LaDawn Jones and Jason Spencer

Photos via Georgia House of Representatives (Public Domain) Remix by Jason Reed

Georgia rep threatens Black attorney who wants Confederate statues removed

He said she keeps it up, she could 'go missing.'

 

Samantha Grasso

Layer 8

Posted on Aug 30, 2017   Updated on May 22, 2021, 6:57 pm CDT

A Georgia Republican state representative is backpedaling after warning a former colleague and Democratic state rep that she could “go missing” if she continued to push for the removal of Confederate statues in south Georgia.

According to the Atlanta Journal-Constitution, state Rep. Jason Spencer, made veiled threats to former Rep. LaDawn Jones on Facebook while the pair engaged in a debate over photos Spencer had taken with Georgia’s memorial commemorating Confederate president Jefferson Davis, including the house Davis fled to after the Civil War. According to the Southern Poverty Law Center, Georgia has approximately 90 Confederate monuments, the second-most in the United States after Virginia.

“This is Georgia’s history. #DealWithIt,” Spencer, who was elected in 2010 to a southeast Georgia district, had captioned his photos.

Jones, who represented an Atlanta-based district from 2012 to 2016, fired back in the comments, asking if the state’s budget included upkeep for the site: “I’ll deal with it but don’t want to pay for it.”

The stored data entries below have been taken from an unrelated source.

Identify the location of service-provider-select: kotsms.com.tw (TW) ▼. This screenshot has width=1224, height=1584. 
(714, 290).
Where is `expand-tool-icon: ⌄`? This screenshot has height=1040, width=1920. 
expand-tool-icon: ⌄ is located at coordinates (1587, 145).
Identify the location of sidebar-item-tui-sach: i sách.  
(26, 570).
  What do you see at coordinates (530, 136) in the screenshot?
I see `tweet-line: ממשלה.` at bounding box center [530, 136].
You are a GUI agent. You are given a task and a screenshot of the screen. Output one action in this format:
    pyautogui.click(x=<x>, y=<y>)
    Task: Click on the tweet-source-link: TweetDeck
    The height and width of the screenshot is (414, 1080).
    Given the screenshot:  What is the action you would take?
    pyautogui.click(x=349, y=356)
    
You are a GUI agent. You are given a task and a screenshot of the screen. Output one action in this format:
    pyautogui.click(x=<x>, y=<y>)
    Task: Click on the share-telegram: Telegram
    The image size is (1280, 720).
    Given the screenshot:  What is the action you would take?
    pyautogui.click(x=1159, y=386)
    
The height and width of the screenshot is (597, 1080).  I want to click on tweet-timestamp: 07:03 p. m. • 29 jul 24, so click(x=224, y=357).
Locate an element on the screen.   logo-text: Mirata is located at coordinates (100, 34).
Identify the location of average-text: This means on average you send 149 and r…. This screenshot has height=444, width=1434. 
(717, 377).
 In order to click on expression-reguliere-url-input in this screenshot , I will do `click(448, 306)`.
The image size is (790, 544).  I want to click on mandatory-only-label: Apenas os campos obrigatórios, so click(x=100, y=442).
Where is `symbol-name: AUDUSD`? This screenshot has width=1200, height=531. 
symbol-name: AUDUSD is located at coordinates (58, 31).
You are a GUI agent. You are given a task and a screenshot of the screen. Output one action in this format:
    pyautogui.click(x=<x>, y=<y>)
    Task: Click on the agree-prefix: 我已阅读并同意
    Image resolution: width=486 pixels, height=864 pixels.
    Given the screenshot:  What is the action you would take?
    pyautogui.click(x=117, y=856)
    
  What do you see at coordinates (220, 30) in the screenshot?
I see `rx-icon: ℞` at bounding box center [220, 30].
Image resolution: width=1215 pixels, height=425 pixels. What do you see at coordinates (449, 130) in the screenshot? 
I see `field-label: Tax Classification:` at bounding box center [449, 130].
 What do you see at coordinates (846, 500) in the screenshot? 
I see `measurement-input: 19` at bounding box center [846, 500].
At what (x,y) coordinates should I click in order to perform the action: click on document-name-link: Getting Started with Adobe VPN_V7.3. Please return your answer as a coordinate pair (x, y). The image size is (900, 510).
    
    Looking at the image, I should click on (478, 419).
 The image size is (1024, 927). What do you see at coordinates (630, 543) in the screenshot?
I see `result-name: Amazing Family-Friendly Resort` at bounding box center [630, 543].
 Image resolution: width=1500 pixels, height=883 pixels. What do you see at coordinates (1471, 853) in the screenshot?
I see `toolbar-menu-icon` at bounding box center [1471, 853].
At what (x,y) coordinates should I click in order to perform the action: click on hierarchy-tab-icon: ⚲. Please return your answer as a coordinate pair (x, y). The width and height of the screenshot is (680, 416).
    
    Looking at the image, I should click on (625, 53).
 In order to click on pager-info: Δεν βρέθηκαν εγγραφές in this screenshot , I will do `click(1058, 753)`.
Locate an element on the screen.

Through some back and forth during which the pair debated whether the Confederate monuments would be taken down, Spencer began to tell Jones what would happen should she push for statue removal in the south of the state:

“Continue your quixotic journey into South Georgia and it will not be pleasant. The truth. Not a warning. Those folks won’t put up with it like they do in Atlanta,” he wrote in one comment.

“I can guarantee you won’t be met with torches but something a lot more definitive…They will go missing in the Okefenokee. Too many necks they (sic) are red around here. Don’t say I didn’t warn you about ’em,” Spencer continued.

Jones, not backing down, called out Spencer’s comments, writing, “Sounds like a threat of physical violence… Is that what we are doing now? Desperate times call for desperate measures huh?…Enjoy but know, WINTER IS COMING. You know it too, otherwise you wouldn’t have found a need to even make this post or those hollow threats of not coming to south GA.”

In texts to the Atlanta Journal-Constitution, Spencer said he wasn’t threatening Jones, but wanted to warn her of south Georgia’s resistance to removing Confederate monuments.

“She is from Atlanta—and the rest of Georgia sees this issue very differently,” Spencer wrote. “Just trying to keep her safe if she decided to come down and raise hell about the memorial in the back yards of folks who will see this as an unwelcome aggression from the left.”

Spencer also asked the publication to include the following photo of him at the unveiling of a Martin Luther King Jr. statue in their story:

https://www.facebook.com/photo.php?fbid=10155640725809156&set=a.85087334155.85497.632619155&type=3

While the Facebook exchange has since been deleted from his page, Spencer later shared a video of Jones’ appearance on Fox News with Tucker Carlson explaining that people watching the video would see Jones’ “passionate” personality and understand why he needed to warn her before pushing back against south Georgians. The post has also since been removed from his Facebook page as of Wednesday morning.

“If it were anybody other than Jason Spencer, then I would be alarmed. But we had a unique relationship in the Georgia Legislature,” Jones told the Atlanta Journal-Constitution. If the threats hadn’t come from Spencer, she would take them seriously, but she still found his remarks “concerning.” “Because if that’s representative of what people in south Georgia think, then yikes.”